Natürlich geht es auch um wirtschaftliche Interessen. Betrachtet man Unternehmen wie Google und Facebook, deren Wert hauptsächlich durch die gewonnenen Nutzerdaten bestimmt wird, so kann man in etwa erahnen, welchen Wert eine viel umfangreichere NSA Datenbank hat. Es überrascht deshalb auch nicht, dass die NSA einer ganzen Reihe von Unternehmen, im Rahmen eines Trusted Partners Programms, Zugriff auf die gesammelten Daten gewährt. Ob diese Unternehmen die Daten nun nutzen, um Geschäftsgeheimnisse von Wettbewerbern zu erfahren, ob sie damit das Verhalten von Verbrauchern zur besseren Werbeansprache analysieren oder ob die Daten zur Bonitätsbewertung einzelner Personen herangezogen werden: diese Unternehmen sind nicht im Kampf gegen Terrorismus tätig und setzen sich auch nicht für unsere Sicherheit ein.

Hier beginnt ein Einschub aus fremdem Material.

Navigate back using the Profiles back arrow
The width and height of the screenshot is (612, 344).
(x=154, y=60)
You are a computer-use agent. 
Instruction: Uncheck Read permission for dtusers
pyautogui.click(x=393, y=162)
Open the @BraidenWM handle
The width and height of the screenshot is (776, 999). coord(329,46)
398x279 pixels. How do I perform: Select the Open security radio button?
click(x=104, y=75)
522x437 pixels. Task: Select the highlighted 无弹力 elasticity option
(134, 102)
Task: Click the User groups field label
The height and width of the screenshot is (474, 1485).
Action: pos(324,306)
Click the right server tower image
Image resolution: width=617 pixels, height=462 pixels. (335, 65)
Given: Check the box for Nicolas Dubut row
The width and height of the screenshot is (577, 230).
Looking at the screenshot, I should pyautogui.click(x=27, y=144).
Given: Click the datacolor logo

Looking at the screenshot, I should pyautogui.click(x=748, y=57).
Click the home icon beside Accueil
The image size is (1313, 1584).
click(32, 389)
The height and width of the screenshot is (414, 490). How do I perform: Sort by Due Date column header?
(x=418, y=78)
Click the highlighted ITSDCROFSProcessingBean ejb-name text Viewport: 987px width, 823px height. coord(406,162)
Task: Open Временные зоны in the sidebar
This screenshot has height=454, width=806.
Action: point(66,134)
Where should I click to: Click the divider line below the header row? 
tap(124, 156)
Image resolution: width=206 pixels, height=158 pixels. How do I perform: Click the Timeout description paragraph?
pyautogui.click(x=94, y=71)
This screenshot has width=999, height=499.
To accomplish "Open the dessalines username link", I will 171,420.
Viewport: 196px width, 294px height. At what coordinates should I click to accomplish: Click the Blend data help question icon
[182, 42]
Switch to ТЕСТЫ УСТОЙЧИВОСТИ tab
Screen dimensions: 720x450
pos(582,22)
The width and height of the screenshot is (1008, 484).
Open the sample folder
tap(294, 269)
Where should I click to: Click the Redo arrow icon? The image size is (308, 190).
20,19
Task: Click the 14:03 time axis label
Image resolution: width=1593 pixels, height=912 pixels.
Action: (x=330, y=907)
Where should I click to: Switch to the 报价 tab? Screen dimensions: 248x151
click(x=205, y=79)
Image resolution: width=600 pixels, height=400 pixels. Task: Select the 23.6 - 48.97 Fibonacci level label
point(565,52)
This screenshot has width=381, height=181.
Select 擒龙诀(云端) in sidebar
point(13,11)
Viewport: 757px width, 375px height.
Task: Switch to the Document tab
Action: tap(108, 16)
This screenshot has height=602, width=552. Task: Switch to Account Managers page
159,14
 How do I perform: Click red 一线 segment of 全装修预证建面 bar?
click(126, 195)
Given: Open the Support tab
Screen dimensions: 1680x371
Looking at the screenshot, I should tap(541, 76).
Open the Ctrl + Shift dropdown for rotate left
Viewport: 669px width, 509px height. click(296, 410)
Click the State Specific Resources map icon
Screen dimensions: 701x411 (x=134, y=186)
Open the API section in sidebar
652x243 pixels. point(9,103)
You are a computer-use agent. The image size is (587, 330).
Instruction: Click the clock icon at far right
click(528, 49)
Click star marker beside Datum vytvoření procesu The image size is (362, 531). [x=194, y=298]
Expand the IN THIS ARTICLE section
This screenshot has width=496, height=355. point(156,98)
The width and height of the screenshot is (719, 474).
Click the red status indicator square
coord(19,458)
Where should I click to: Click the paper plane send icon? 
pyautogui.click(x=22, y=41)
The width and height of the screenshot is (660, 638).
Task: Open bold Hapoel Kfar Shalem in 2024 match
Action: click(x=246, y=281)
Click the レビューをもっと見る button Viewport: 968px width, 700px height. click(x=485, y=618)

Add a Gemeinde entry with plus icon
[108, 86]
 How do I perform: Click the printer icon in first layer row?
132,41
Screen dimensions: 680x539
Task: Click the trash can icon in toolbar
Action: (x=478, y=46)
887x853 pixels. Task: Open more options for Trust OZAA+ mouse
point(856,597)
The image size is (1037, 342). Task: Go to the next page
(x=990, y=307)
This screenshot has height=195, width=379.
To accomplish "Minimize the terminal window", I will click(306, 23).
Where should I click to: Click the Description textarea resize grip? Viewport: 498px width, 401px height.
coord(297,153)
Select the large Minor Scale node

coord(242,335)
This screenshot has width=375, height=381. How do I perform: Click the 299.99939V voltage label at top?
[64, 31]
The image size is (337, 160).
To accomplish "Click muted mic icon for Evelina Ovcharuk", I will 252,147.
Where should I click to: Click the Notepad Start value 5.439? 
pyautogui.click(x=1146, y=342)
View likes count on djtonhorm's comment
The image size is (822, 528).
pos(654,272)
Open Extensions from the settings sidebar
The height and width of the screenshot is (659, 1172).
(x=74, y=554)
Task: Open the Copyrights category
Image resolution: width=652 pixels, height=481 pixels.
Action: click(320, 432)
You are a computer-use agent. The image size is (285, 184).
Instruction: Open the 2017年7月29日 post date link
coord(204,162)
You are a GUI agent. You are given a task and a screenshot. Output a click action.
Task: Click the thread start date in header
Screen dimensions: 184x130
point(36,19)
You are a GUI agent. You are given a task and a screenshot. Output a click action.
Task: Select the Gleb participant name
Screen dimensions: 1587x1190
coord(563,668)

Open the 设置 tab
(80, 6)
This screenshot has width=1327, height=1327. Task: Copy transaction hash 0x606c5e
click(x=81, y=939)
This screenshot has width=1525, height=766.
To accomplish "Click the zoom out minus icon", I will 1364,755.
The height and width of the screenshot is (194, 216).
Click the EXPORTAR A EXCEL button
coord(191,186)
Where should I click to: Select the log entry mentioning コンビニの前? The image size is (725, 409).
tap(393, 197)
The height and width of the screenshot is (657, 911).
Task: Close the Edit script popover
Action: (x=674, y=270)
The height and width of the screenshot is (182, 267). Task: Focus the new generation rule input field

Der Kampf gegen den Terror wird uns als Scheinargument und Universalbegründung für alle Maßnahmen immer und immer wieder vorgekaut. Natürlich kann dieser Kampf niemals enden, denn irgendwo auf diesem Planeten lässt sich immer ein Terrorist vermuten, der unsere Freiheit bedroht. Wir befinden uns somit im permanenten Ausnahmezustand, der fast jedes beliebige Mittel erlaubt. Es geht hier nicht um die Balance zwischen einer moderaten Einschränkung des Datenschutzes und einem deutlichen Mehr an Sicherheit. Vielmehr sollen wir eine massive und dauerhafte Einschränkung unserer Grundrechte hinnehmen und einer Ausspähung aller unserer Daten, inklusive deren wirtschaftlicher Nutzung, zustimmen. Sicherer wird unsere Welt dadurch natürlich nicht. Aber vielleicht haben wir unsere Freiheit irgendwann soweit eingeschränkt, dass sich kein Terrorist mehr für die Reste interessiert.

Die Enthüllungen von Edward Snoden haben gezeigt, wie weit die Überwachung schon fortgeschritten ist. Es bedarf einer gemeinsamen Anstrengung aller gesellschaftlichen Kräfte, um diese Entwicklung noch einzufangen und unsere Grundrechte wieder zur Geltung zu bringen.